From Leah Dark-Fleury

I am so sad to say that over the last couple of years, I had lost touch with Shona.  We didn't have a falling out we just got busy with our lives.  It is only when something like this happens that one realizes how important it is too keep in touch with those wonderful people you meet in your life.

I met Shona in the fall of 1983.  Shona, Jane and Marianne and I spent a year studying at the University of Padova. Marianne and I ended up living in an apartment together.  As you can see from the pictures, we had absolutely no fun at all!  I remember the first day we rented the apartment we promised the owner that we would absolutely not have any parties.  So, of course, we had a huge party the day we moved in which ended up with the police at our door.   Then, we had to convince the landlord we wouldn’t do it again.  I believe it was Shona who finally won him over. Now that I have a son the same age we were then, I think it is a miracle we didn't get into more trouble.

That year was one of the best years of my life and I believe that for all of us, Jane, Marianne and Shona it was a formative year of our lives.  Shona  was such a free spirit she just shined in Italy.   I don’t think she had any Italian in her but you could just see that when she was there, she was at home.  Always that huge smile and always ready to meet someone new, cook up an incredible meal and take on some new challenge.    I will always treasure her wonderful energy and joy of life.

Sunday
May132012

From Maria Jose Del Rio-Barredo

From the start at I Tatti Shona was affectionate and welcoming. In the library, noticing I was a little disoriented, Shona came over to show me how the photocopier worked. From then on we had many opportunities to talk about archives, about having coincided unwittingly in Bologna in 1994-95, and about her family, especially the rewarding year her daughter was having in Florence. In all of our conversations I admired the energy and warmth that she radiated. As my stay at the center came to an end, again it was Shona, as if by chance, who marked my departure with her great capacity for affection. We coincided in the garden, where she was walking with friends from New York when I was trying to sneak some last minute pictures. There could be no better gift than the photos we had taken of us together. When she wrote at Christmas from the United States, I wondered whether we’d ever see each other again. I know that the generous warmth she offered from our first to our last encounter will always remain with me.

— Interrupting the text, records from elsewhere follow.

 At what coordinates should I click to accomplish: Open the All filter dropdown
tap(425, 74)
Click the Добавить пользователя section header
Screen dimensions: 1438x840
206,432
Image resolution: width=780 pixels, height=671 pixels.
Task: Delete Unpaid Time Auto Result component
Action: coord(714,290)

Maria Jose Del Rio-Barredo
Universidad Autónoma de Madrid

Saturday
May122012

From Margaret Cooper

Kerikeri, Bay of Islands, New ZealandEaster New Zealand 1972

I have a black and white photograph of Shona, Maggi and my two boys sitting in a row boat high and dry on our beach in Kerikeri, Bay of Islands, New Zealand munching on Easter eggs! My sons remember the occasion very fondly as do I. It was a great occasion!